Leaving Afghanistan
My association with Afghanistan started back in 1978 and parallels formal U.S. involvement with that country from then until now. It is hard for me to untangle my personal experience and emotions from any attempt at objective evaluation of the President Biden’s decision to remove all remaining U.S. forces from Afghanistan. Nevertheless, I do agree with the President’s decision to end our direct military presence there.
I am not a military strategist, but it is clear that no matter the U.S. troop levels over the last 20 years (100,000 under Obama and 2500 now) we never achieved the objective of tamping down the Taliban insurgency, building a self-sustaining Afghan military or stabilizing the Afghan government. But it was also never consistently clear what exactly the military objectives were as they kept changing (or were always ambiguous) under the four U.S. administrations that presided over our military involvement in Afghanistan, e.g., overthrow the Taliban?, nation-building?, win hearts and minds?, establish democracy and human rights?, conduct counter insurgency?, stabilization?, etc.

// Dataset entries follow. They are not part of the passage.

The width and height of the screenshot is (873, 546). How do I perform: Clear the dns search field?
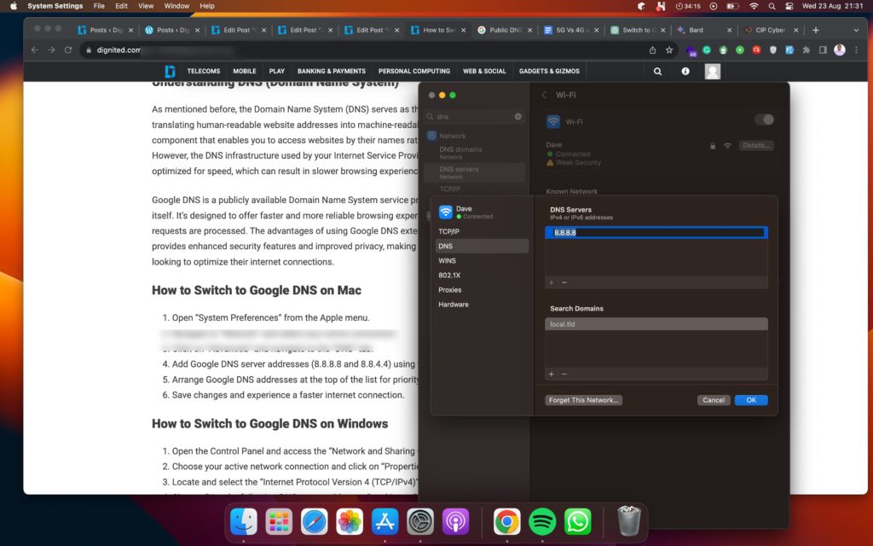point(517,116)
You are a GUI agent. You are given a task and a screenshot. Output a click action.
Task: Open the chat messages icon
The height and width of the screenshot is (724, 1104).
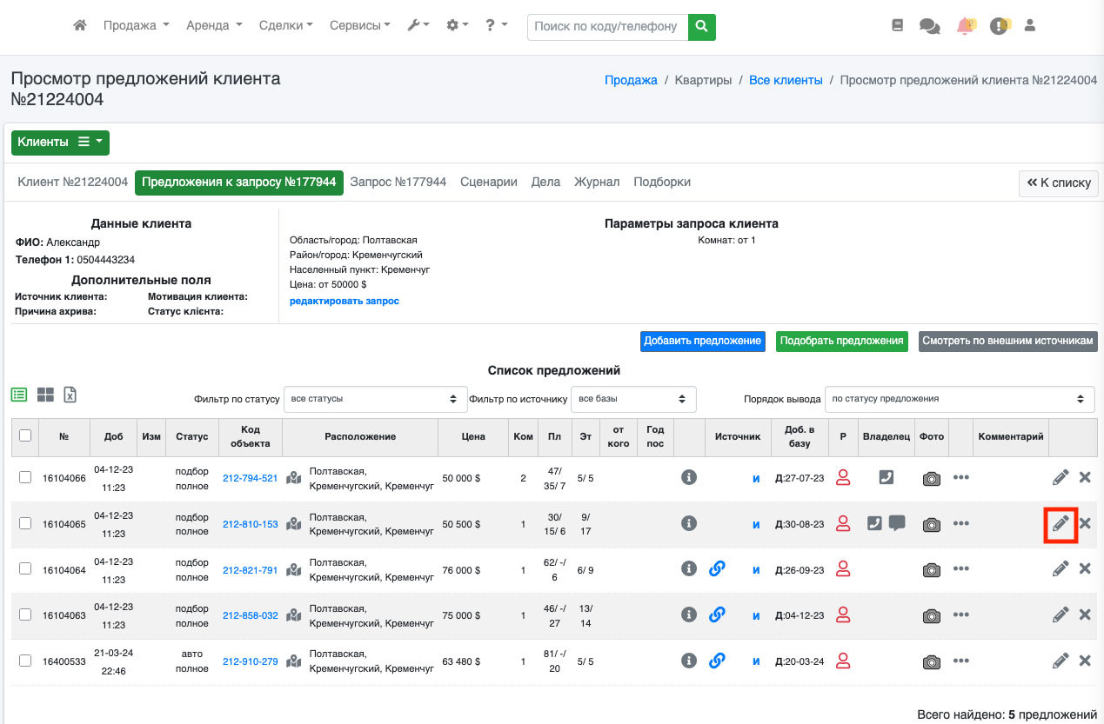point(929,26)
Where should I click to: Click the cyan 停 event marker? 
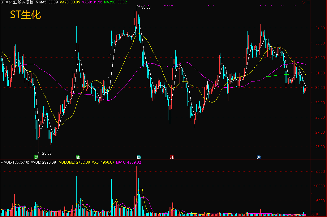coord(139,157)
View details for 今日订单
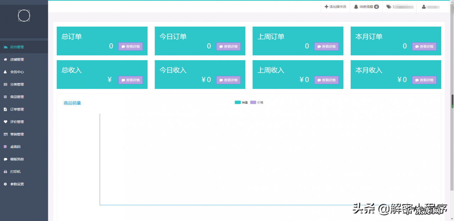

Unintentionally, the prolonged U.S. military presence and operations there probably also stoked the ongoing chaos. The continuous conflict would have been there anyway, U.S. military presence or not, since the Afghans have been at war with each other since 1978 and it does not take much for personal, family, village, religious, ethnic, tribal, political conflict to erupt between Afghans. I think beyond the strict military objective of initially overthrowing the Taliban, dismantling the Al Qaeda presence there, and tracking down Osama Bin Laden, we asked and expected too much of our military.
I think the President nailed it when he said: “Only the Afghans have the right and responsibility to lead their country, and that more and endless American military force could not create or sustain a durable Afghan government.” “We cannot continue the cycle of extending or expanding our military presence in Afghanistan, hoping to create ideal conditions for the withdrawal, and expecting a different result.”
It’s interesting to note that in his announcement that while the President primarily addressed our direct military involvement in Afghanistan, he did go on to say that: “While we will not stay involved in Afghanistan militarily, our diplomatic and humanitarian work will continue. We’ll continue to support the government of Afghanistan. We will keep providing assistance to the Afghan National Defenses and Security Forces.”
Most Americans have no idea about our civilian aid and development investment in Afghanistan over the last 20 years. As with most federal government spending, it is hard to pin down the figures, but the last I could verify were about $825 billion in military spending and security assistance and another $143 billion in civilian aid and development, nearly a trillion dollars.
Just as we are rightly ending our military involvement we should be just as careful about continuing any overly ambitious civilian aid programs in Afghanistan based on the poor results achieved over the last 20 years.
Over my ten years there between 2003-2018 I worked on, designed, managed, and implemented civilian aid projects in 12 Afghan government ministries including the Office of the President all intended to establish effective “governance.” Honestly, none of those projects ever achieved the unrealistic goals that were set for them, yet we kept funding and doing them over and over. I believe the whole “nation-building” exercise over the last 20 years in Afghanistan has mostly failed (as well-intentioned as it was) for a variety of reasons.
— We (the international community supporting the re-construction) were all woefully ignorant of Afghan history, culture, and values in our rush to nation-building with far too many naïve, unrealistic, and over-funded programs.
— We never had trustworthy, reliable partners in the Afghan government in all of this. The Afghan political elite with whom we partnered to re-build their government and country were corrupt and at heart never shared our values and goals.
— You can never change a society much less a culture from “the outside” by imposing alien concepts and values. Most of the programs we tried to implement were driven by western, secular, globalized cultural values which were alien to Afghanistan and mostly antithetical to the Afghan interpretation of Islam.
Our leaving is difficult but the right decision.